Wendy Felecia Kaizer-Philander (née Kaizer; born 28 May 1976) is a South African politician who has been the Provincial Minister of Social Development in the Western Cape since August 2026 and a Member of the Western Cape Provincial Parliament since August 2018. She was previously a Member of the Mayoral Committee of the Drakenstein Local Municipality. Kaizer-Philander is a member of the Democratic Alliance.

==Life and career==
Kaizer-Philander was born in New York, a suburb of Paarl.
She is the youngest daughter of Mary and Jack Kaizer. Her mother died when she was in grade 11. She attended Paulus Joubert Primary School and Paulus Joubert Secondary School. She became a member of the Democratic Alliance in 2008. Kaizer-Philander was elected as a DA ward councillor of the Drakenstein Local Municipality in the 2011 municipal election. After the 2016 municipal election, she became a PR councillor for the DA in the municipality. She served two terms as the Mayoral Committee Member for Human Settlements and Health during the mayoralties of Gesie van Deventer and Conrad Poole.

In August 2018, Kaizer-Philander was sworn in as a Member of the Western Cape Provincial Parliament, succeeding Lennit Max. She was assigned to serve on the Social Cluster committees. Following the May 2019 general election, she was sworn in for her first full term on 22 May 2019. She is the only parliamentarian from the Drakenstein municipality. In June 2019, Kaizer-Philander was elected chairperson of the Standing Committee on Health.

Kaizer-Philander is a senior member of the Democratic Alliance Women's Network (DAWN). She is the network's provincial chairperson. She is also a member of the provincial executive committee of the Democratic Alliance.
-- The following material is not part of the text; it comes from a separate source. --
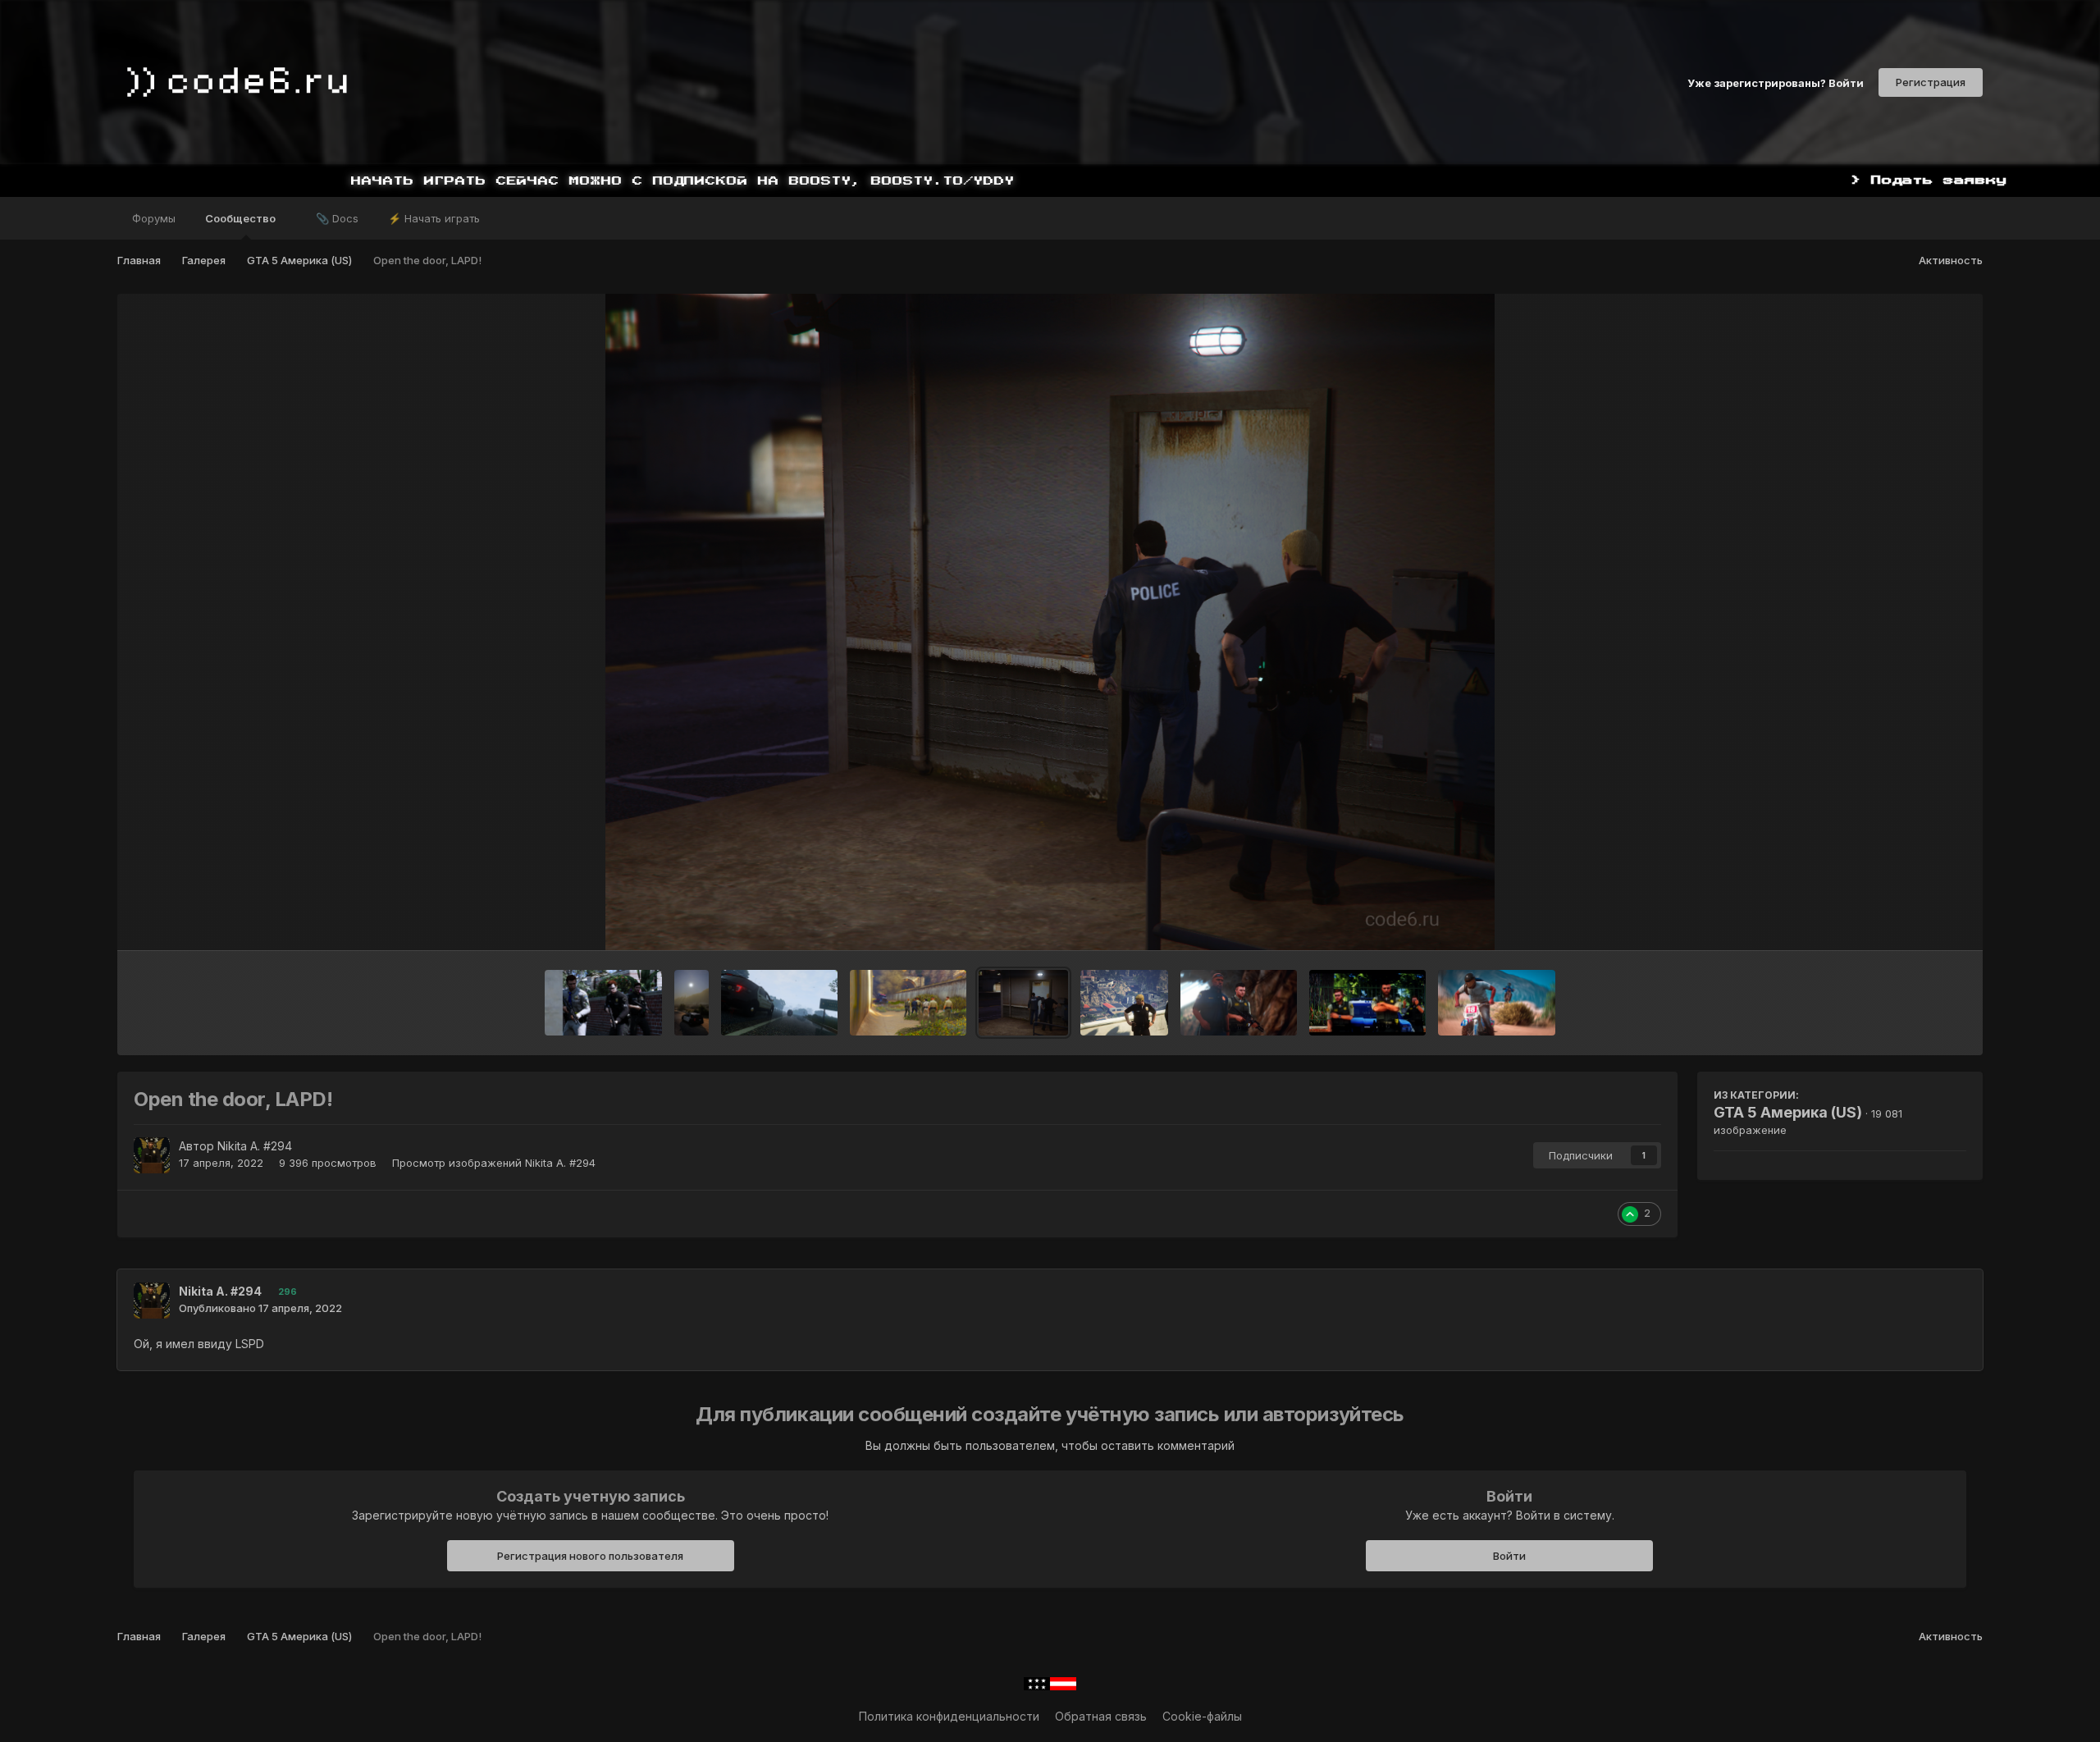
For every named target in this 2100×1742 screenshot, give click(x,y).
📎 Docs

In November 2020, she ran for DA provincial leader but lost to provincial leader Bonginkosi Madikizela. Kaizer-Philander received the second-highest number of votes at 255 after Madikizela (444) followed by the speaker of the provincial parliament, Masizole Mnqasela (210).

On 7 May 2022, she stood for interim deputy provincial leader of the DA at the party's provincial council meeting to elect new interim provincial leadership. She lost to JP Smith.

In January 2023, Kaizer-Philander was appointed as chief whip of the DA caucus in the Provincial Parliament and, therefore, the Chief Whip of the Provincial Parliament. She succeeded Lorraine Botha, who had died in August 2022.

Kaizer-Philander was re-elected to a seat in the provincial parliament in the 2024 provincial election. She was elected to chair the Social Development portfolio committee afterwards.

On 20 August 2026, premier Alan Winde appointed her Provincial Minister of Social Development, succeeding Jaco Londt, who became Provincial Minister of Education.